Would you please copy every line from the records that contains the word "link"?

Stored data

────────

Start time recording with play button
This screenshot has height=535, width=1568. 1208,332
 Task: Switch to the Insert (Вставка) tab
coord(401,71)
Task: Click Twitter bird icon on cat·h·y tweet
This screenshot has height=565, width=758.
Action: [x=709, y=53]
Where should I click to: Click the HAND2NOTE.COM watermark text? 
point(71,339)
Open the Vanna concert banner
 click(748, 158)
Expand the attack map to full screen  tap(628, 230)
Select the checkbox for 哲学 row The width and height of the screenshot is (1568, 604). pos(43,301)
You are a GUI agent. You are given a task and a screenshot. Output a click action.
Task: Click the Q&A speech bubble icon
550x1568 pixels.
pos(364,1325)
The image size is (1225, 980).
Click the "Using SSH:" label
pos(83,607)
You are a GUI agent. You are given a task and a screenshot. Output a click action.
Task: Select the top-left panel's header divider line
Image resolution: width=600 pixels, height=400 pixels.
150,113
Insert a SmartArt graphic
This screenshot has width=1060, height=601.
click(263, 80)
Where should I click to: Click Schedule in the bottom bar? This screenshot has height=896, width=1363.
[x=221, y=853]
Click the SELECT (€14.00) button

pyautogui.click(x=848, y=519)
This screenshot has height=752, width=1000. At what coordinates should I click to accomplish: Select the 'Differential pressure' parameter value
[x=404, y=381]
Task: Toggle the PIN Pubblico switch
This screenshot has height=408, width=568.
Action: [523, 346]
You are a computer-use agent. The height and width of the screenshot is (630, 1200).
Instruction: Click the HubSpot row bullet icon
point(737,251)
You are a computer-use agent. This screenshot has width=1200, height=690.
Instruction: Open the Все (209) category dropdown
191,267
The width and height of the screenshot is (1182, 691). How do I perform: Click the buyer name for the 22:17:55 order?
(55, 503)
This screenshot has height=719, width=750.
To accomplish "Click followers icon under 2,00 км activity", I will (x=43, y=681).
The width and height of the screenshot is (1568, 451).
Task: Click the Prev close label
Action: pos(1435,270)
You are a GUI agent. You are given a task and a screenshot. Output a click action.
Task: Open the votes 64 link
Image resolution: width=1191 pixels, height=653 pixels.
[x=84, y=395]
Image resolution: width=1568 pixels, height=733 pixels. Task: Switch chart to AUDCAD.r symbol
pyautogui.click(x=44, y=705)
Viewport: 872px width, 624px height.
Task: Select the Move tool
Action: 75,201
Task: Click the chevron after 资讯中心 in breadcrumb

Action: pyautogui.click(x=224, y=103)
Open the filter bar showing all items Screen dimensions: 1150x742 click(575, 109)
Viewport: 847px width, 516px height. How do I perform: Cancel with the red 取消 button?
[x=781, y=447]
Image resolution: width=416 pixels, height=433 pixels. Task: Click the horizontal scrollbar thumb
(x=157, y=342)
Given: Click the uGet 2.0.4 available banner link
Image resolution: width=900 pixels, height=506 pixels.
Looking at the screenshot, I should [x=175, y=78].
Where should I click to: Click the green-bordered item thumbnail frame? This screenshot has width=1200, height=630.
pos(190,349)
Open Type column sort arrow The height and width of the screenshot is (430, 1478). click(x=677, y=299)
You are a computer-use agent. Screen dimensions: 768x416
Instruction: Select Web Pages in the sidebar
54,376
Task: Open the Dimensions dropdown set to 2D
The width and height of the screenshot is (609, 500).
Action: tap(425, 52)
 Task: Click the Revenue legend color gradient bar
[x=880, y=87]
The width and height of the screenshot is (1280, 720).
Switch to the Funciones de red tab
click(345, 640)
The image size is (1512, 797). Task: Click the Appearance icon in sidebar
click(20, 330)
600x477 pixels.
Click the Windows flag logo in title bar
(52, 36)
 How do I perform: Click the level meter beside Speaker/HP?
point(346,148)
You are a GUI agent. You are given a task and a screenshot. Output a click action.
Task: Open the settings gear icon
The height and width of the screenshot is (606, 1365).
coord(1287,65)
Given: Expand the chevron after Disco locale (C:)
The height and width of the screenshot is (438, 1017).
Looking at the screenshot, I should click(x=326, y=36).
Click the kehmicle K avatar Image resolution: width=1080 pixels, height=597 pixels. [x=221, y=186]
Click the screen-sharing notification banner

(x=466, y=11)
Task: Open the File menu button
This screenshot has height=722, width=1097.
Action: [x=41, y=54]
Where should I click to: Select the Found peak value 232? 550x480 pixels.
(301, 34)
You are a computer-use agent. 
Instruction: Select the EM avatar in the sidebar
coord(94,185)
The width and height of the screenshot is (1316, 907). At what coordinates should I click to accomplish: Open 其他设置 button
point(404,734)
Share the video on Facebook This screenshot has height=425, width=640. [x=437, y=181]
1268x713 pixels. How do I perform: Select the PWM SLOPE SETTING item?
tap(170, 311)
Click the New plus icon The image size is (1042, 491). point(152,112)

────────

_Task result_:
Task: Open the votes 64 link
Given: Click the uGet 2.0.4 available banner link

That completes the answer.